WASHINGTON - A large majority of President Bush's supporters continue to believe that Iraq either had weapons of mass destruction (47 percent) or a major program to develop them (25 percent), contrary to official findings, a survey taken this month found.

Three out of four Bush backers believe Saddam Hussein provided substantial support to Al-Qaida or was involved in the Sept. 11 terror attacks, while 56 percent said the Sept. 11 Commission found such ties.

In reality, the commission found "no collaborative relationship" between Iraq and Al-Qaida.

The survey by the University of Maryland's Program on International Policy Attitudes, released Thursday, shows that the supporters of Bush and Sen. John Kerry have stark differences and see "separate realities" about Iraq and other foreign-policy issues.

The poll, conducted by Knowledge Networks, was taken of 968 people Oct. 12-18, after the final report by Charles Duelfer concluded that Iraq did not have a significant weapons of mass destruction program. The margin of error was plus or minus 3.2 percentage points to four percentage points.
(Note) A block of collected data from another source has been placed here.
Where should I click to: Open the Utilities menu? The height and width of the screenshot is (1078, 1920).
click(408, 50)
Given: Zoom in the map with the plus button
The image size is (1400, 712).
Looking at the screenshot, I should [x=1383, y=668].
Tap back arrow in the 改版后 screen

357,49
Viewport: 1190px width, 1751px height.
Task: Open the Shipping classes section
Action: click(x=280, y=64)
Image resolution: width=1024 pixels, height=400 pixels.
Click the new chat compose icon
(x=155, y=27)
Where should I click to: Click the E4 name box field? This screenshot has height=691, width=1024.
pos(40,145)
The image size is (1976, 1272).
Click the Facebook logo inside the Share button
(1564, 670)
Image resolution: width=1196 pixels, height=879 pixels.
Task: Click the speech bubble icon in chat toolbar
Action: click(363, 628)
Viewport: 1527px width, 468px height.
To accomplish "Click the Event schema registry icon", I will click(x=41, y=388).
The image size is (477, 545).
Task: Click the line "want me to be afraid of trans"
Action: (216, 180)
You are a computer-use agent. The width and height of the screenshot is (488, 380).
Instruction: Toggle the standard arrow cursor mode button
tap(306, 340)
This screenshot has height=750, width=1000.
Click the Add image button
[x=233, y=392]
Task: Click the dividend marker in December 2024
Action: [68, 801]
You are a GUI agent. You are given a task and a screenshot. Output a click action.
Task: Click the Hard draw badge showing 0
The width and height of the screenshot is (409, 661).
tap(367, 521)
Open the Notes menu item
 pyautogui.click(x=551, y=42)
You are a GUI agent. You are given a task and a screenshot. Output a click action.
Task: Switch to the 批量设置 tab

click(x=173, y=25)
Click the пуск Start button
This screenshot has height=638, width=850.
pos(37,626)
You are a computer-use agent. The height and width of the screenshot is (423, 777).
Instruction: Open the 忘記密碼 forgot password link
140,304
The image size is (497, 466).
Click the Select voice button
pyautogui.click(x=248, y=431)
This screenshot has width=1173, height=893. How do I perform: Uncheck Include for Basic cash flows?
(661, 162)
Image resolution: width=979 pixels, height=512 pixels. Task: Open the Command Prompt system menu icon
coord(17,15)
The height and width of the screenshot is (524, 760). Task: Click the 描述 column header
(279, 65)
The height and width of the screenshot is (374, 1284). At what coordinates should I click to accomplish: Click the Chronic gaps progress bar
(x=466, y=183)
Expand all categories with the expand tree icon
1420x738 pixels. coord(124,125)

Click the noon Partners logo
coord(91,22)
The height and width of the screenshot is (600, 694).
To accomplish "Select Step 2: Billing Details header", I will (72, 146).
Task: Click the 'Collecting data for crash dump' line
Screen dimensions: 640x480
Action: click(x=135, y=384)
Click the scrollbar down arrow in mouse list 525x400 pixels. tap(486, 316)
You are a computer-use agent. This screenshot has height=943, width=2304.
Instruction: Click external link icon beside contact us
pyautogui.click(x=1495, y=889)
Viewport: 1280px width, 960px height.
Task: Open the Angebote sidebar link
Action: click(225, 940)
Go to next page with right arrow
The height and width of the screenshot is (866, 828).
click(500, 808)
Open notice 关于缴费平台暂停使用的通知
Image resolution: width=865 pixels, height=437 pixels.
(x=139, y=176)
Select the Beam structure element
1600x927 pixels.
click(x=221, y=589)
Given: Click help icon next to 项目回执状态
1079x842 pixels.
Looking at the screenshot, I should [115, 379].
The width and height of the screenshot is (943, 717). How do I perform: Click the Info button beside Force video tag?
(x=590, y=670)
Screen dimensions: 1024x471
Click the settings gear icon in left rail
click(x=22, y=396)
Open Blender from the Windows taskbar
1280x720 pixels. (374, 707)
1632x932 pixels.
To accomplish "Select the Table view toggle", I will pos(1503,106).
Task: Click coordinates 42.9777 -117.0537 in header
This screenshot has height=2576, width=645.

Earlier samples of 798 and 959 people were taken in September.

Steven Kull, program director, said Bush supporters had a "resistance to information" on several fronts that reflected a powerful bond with the president formed after the Sept. 11 attacks. Kull also cited the perception -- shared by Kerry supporters -- that Bush still asserts that Iraq had weapons of mass destruction.

In recent months, Bush has said that he was "disappointed" that such weapons were not found, that the search continues and that it was important to "disarm" Saddam.

There may be another reason for the misperceptions, Kull said. Asked whether U.S. forces should have invaded Iraq if U.S. intelligence had concluded that Iraq was not making weapons of mass destruction or providing support to Al-Qaida, 58 percent of Bush supporters said no.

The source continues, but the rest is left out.